It is a young democracy. The current constitution, which came into effect in September 2015, introduced a three-tier federal system. Growing pains are aplenty. Corruption remains high. The rule of law gets tested often. Leaders of the major political parties themselves struggle to practice genuine democracy in-house. Voters, for the most part, are turned off. It is no wonder they are beginning to grope for alternatives. As a matter of fact, independents did very well in these elections, as they cashed in on the anti-incumbent sentiment. Three of the 11 sub-metropolitan (Dhangadhi, Dharan and Janakpurdham) and one of the six metropolitan mayorships (Kathmandu) went to independents. 

The whole nation was keenly watching how things would turn out in Kathmandu. The excitement generated by the candidacy of Balendra Shah was like no other. He got 61,767 votes, versus 38,341 for Srijana Singh (Nepali Congress) and 38,117 for the UML’s Keshav Sthapit. “Balen”, as he is fondly called, had the advantage of being a rapper and a structural engineer. The former helped him get the youth vote, while the latter helped him assure the average voter that he had the goods. Over the years, political shenanigans have left a bad taste in people’s mouths. Kathmanduites wanted a change. This is not the first time they have rebelled against the powers that be. 

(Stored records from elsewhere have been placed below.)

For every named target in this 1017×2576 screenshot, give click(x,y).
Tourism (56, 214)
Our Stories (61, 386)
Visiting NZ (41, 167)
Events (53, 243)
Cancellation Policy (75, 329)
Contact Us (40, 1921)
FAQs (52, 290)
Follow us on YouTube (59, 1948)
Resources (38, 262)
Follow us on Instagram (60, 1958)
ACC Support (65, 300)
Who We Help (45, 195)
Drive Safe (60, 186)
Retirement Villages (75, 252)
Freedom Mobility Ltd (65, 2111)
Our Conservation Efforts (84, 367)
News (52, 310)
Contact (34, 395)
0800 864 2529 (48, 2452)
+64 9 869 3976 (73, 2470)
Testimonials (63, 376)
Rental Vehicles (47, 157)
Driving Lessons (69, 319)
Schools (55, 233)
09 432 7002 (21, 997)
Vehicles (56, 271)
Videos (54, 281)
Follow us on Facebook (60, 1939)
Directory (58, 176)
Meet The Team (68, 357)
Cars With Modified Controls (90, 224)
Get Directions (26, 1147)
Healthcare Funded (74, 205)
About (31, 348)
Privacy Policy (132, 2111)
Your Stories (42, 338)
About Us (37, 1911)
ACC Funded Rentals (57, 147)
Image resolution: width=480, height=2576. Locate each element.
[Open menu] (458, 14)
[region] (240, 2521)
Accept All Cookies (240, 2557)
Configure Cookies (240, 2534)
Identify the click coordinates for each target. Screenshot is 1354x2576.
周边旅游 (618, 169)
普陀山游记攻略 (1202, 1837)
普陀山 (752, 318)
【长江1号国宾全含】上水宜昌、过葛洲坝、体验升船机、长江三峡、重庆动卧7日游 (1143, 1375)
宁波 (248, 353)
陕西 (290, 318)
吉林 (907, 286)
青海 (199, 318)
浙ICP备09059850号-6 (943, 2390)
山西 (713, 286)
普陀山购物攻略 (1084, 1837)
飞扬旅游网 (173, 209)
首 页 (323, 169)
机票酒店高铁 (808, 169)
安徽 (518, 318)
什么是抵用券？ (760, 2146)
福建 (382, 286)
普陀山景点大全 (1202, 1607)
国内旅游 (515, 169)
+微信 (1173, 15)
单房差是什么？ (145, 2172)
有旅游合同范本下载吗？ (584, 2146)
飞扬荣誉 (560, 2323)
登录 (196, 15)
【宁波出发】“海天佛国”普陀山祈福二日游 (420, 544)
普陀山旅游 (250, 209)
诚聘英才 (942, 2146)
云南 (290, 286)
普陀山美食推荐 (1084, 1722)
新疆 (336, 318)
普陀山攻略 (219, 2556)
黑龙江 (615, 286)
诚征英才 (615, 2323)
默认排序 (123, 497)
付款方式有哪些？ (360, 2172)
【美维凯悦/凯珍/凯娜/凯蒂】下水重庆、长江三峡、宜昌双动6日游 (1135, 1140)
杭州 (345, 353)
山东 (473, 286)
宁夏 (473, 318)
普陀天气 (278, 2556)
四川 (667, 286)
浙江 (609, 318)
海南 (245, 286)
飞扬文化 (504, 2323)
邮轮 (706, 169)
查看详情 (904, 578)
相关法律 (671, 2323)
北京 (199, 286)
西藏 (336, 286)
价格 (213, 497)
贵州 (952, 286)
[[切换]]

In the 1981 Rashtriya Panchayat election, Nani Maiya Dahal, 37 at the time, was one of the two elected from Kathmandu. She was blunt, had no formal education, and cared for the oppressed. An anti-establishment wave won her nearly 66,000 votes, more than twice what Jog Mehar Shrestha, a seasoned politician, could muster. In 2017, in the mayoral election for Kathmandu, Bibeksheel Nepali Party’s Ranju Darshana, only 22, was thrown into the limelight, coming third with more than 23,000 votes; the UML’s Bidya Sundar Shakya was elected with nearly 65,000 votes. Such anti-establishment waves routinely take place globally as well, causing ripples of change for years and decades to come. 

Born out of the 2011 anti-corruption movement in India, the Aam Aadmi Party was founded in 2012 by Arvind Kejriwal, Delhi’s current chief minister. The party portrays itself as an alternative to the Bharatiya Janata Party and the Indian National Congress, India’s two leading national parties. Besides Delhi, Aam Admi currently rules the state of Punjab. In France, where electoral alliances and coalition governments are normal, Emmanuel Macron came out of nowhere to win the French presidency in May 2017. He ran under the banner of En Marche!, renamed La Republique La Marche, a centrist and pro-European political movement he launched in 2016. He just won his second five-year term. 

Balen has the potential to pull off a similar masterstroke. Nepal desperately needs to free itself from the shackles of dogmatic leaders in their 60s and 70s, who are driven by self-interests and have given their parties a bad name. The sooner Balen institutionalises his victory, the better. One way he achieves this is by giving his movement a name and forming a party. Winning the mayor’s election was one hurdle. Many more tests await him. One such is if he convinces the three independent sub metro mayors to join his cause. If it turns out it is Balen who ends up shaking up Nepal’s political system, so be it. Any signs of political stability should gradually begin to draw positive reactions in the nascent stock market.